Reproduisez mot pour mot, dans l'échange sur l'étymologie du mot « religion », le passage qui va de « 13 septembre 2008, 00:10 » jusqu'à « 00:36   Re : Religere ou religare ? ».
##### Extrait de page
Envoyé par Quentin Dolet 
12 septembre 2008, 23:27   Religere ou religare ?
Il est un sujet d'étymologie que j'aimerais soumettre à l'assemblée et qui concerne l'origine du mot "religion".

Une seule et même hypothèse semble s'imposer partout : "religion" proviendrait du latin "religare", qui signifie "relier". Cette hypothèse, d'ailleurs, n'est pas sans intérêt pour les propagandistes d'un christianisme traditionnel, je dirais : de soumission, d'obéissance, d'oecuménisme.

J'ai lu cependant que Jung voyait dans cette hypothèse étymologique un contresens, et que le terme latin religere était davantage susceptible de correspondre à la généalogie véritable de l'expérience religieuse. Religere exprime "une prise en considération soigneuse, une observation en conscience" du numen (l'élément transcendantal, selon Rudolf Otto).

En ce sens, l'attitude religieuse sortirait de l'imaginaire pour s'enrichir d'une signification d'approche rationnelle et d'évaluation (privilégiée par Jung).

Quelque Docteur de l'In-nocence peut-il nous apporter ses lumières sur ce problème... crucial ?
13 septembre 2008, 00:10   Re : Religere ou religare ?
Le terme fait l'objet d'une entrée spécifique dans le Vocabulaire des institutions indo-européennes de Benveniste (T. 2, p. 267-272.) Pour lui, aucun doute, le terme se rapporte à legere, non à ligare. Il faut lire, bien entendu, son argumentation, passionnante.

« Il n'est pas fortuit que ce soit seulement chez les écrivains chrétiens qu'apparaît l'explication de religio par religare » (p. 272).
13 septembre 2008, 00:36   Re : Religere ou religare ?
« Il n'est pas fortuit que ce soit seulement chez les écrivains chrétiens qu'apparaît l'explication de religio par religare »

Merci Cher Bernard, voilà qui est extrêmement intéressant. Je vais essayer de lire ces pages.

Depuis que j'ai lu cette mise au point de Jung, le recours systématique à l'étymologie dès qu'il est question de religion (dès qu'elle "fait l'actualité" ou "fait débat") me semble en effet signifier quelquechose.
Utilisateur anonyme
13 septembre 2008, 01:06   Re : Religere ou religare ?
"Nous sommes livrés, comme des primitifs, à un monde ténébreux et à ses virtualités imprévisibles. C'est pourquoi nous avons besoin de la religion, c.a.d. d'accorder une attention scrupuleuse à ce qui nous arrive ("religio" vient de "religere" et non de "religare"), et de moins ratiociner et surestimer la rationalité de l'intellect."
##########
##### Données fournies
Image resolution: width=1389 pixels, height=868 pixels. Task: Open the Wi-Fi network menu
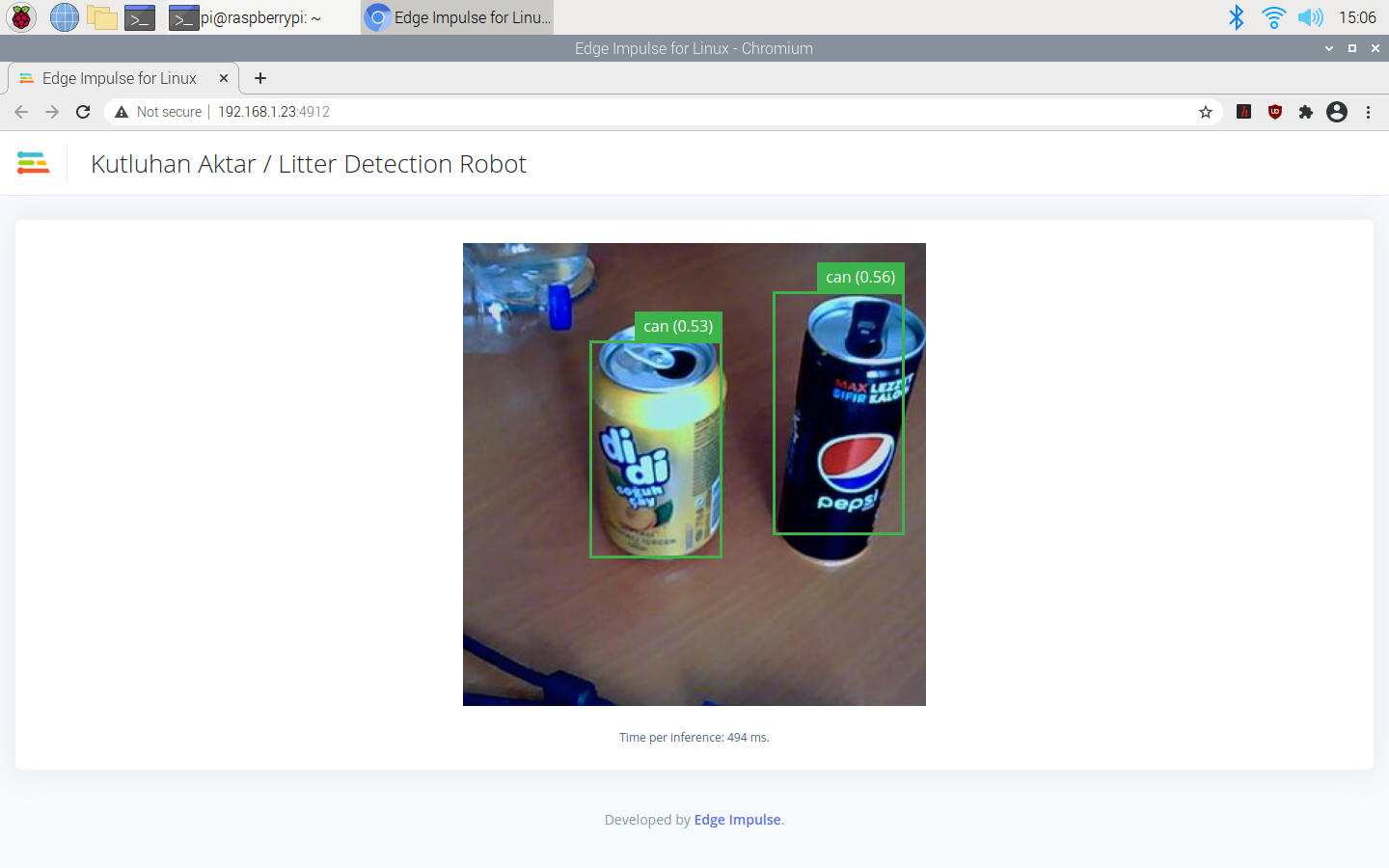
##########
*Réponse ci-dessous:*
13 septembre 2008, 00:10   Re : Religere ou religare ?
Le terme fait l'objet d'une entrée spécifique dans le Vocabulaire des institutions indo-européennes de Benveniste (T. 2, p. 267-272.) Pour lui, aucun doute, le terme se rapporte à legere, non à ligare. Il faut lire, bien entendu, son argumentation, passionnante.

« Il n'est pas fortuit que ce soit seulement chez les écrivains chrétiens qu'apparaît l'explication de religio par religare » (p. 272).
13 septembre 2008, 00:36   Re : Religere ou religare ?